The major stock feed compounders are generally quiet.
Many mills have pre-purchased grain for their stockfeed needs and are not active buyers. This lack of buying interest coincides with the grain growers' general lack of selling interest of cereal grains at the current low prices.
Domestic cereal-grain prices continue their softer trend.
The price of F1 feed barley is down $2 a tonne this week, to $160 a tonne delivered to Melbourne.
Wheat for stockfeed is $1 a tonne easier at $202 a tonne delivered to Melbourne end users.
There is also very little joy for grain growers in the export markets.
With the Australian dollar trading at more than US$91c, most port-based wheat and barley prices were lower last week.
Early this week H2-quality hard wheat for delivery into Victorian ports was $3 a tonne lower at $205 a tonne, while APW wheat was unchanged at $197 a tonne delivered to Portland, Geelong or Melbourne.

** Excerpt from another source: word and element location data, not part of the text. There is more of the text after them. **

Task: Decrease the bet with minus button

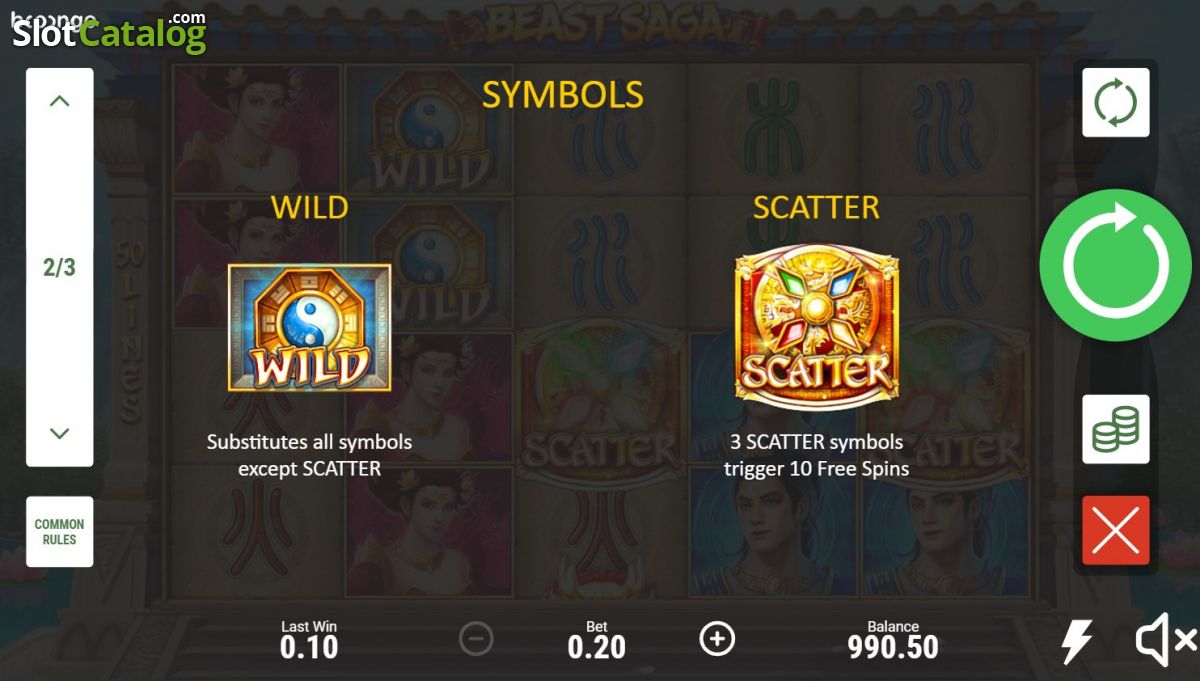Action: point(476,639)
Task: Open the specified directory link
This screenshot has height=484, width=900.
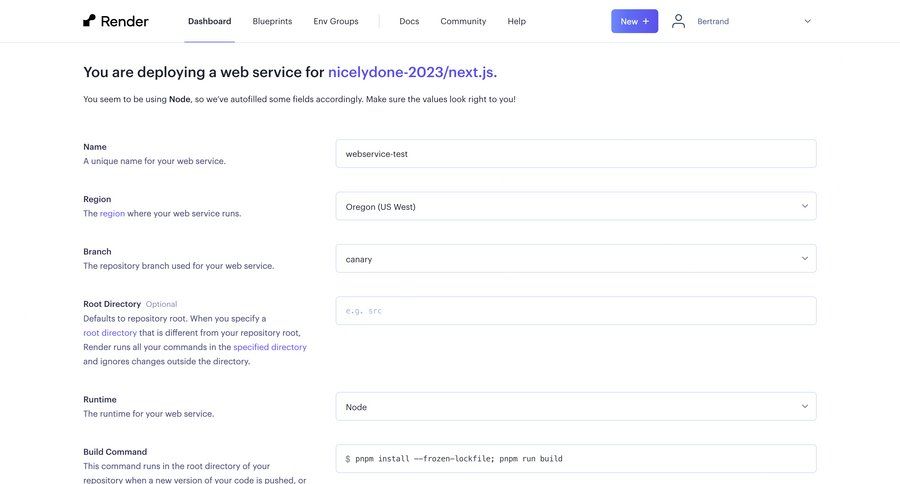Action: coord(270,347)
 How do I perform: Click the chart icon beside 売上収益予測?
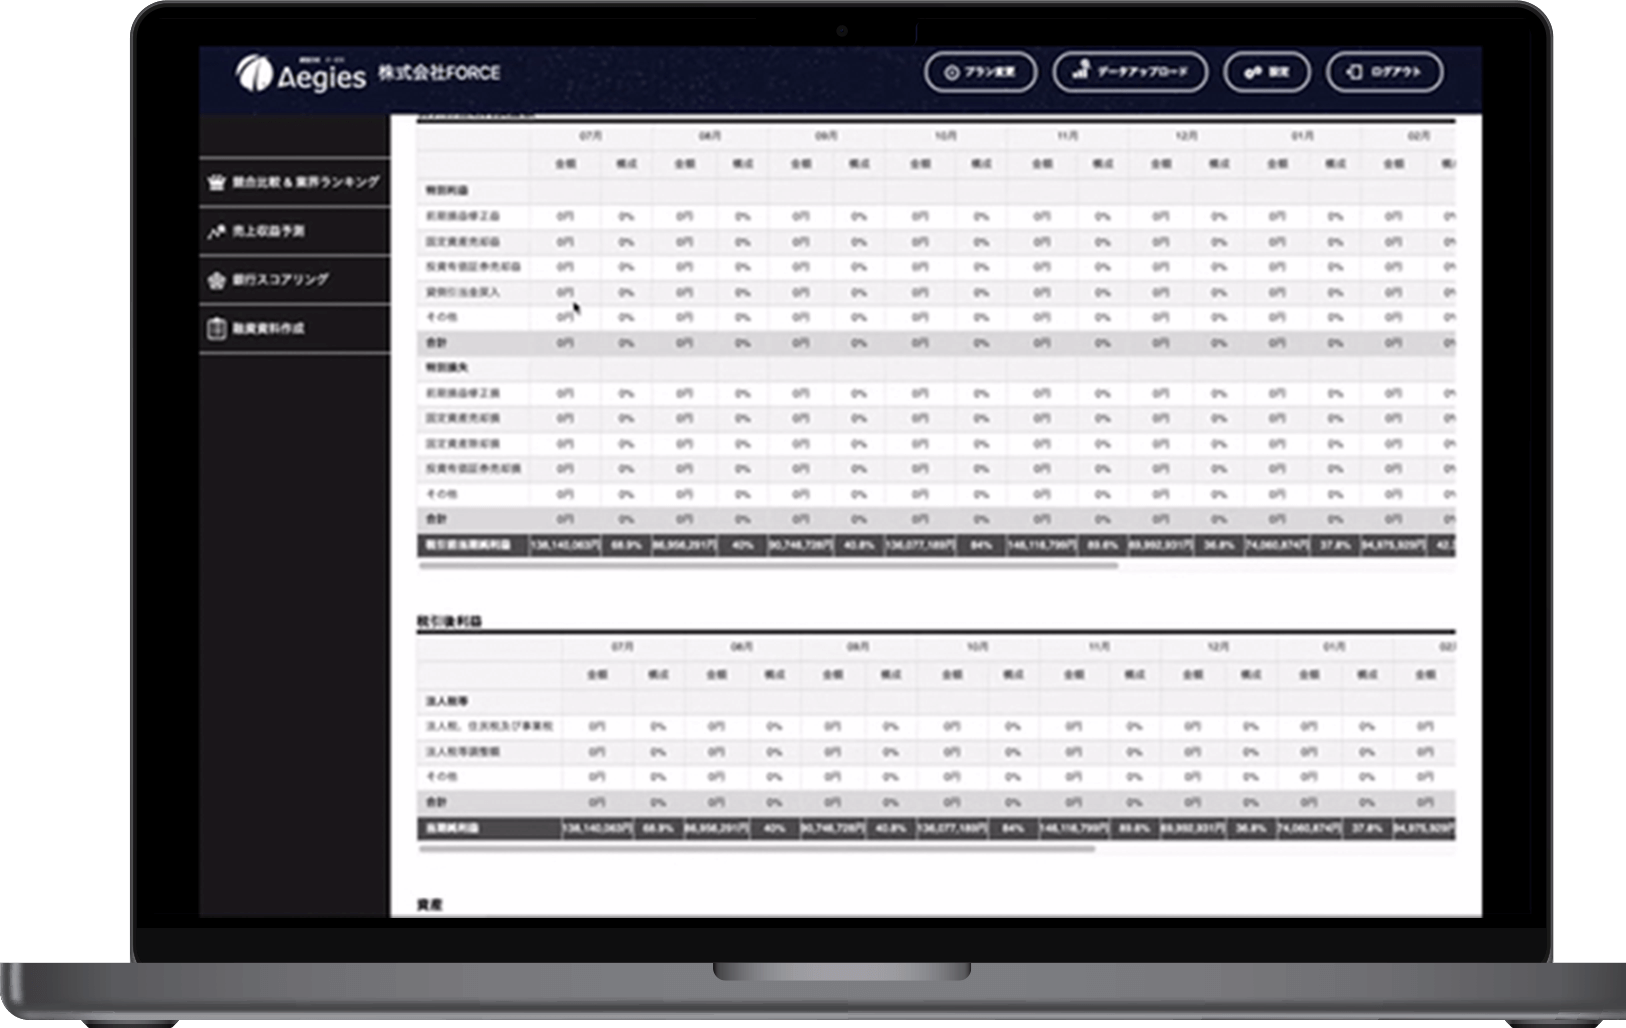point(216,231)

Grain analysts are now speculating on the size of the new-season grain plantings.
Low wheat prices, and the need for break crops, has some analysts scaling back the area sown to wheat in Australia by 6 per cent from last year's high figure.
Consideration of other major wheat producers shows a similar trend. Canadian producers are showing a preference to plant oilseeds and pulses, while US grain growers are showing increasing interest in the row crops of soybean and corn.
The market appears to be working.
Low prices for wheat and barley are dampening production, which should lead to higher prices in the longer term.
However it seems unlikely that any longer-term lift in grain prices will assist the market for grain from the current 2009-10 crop.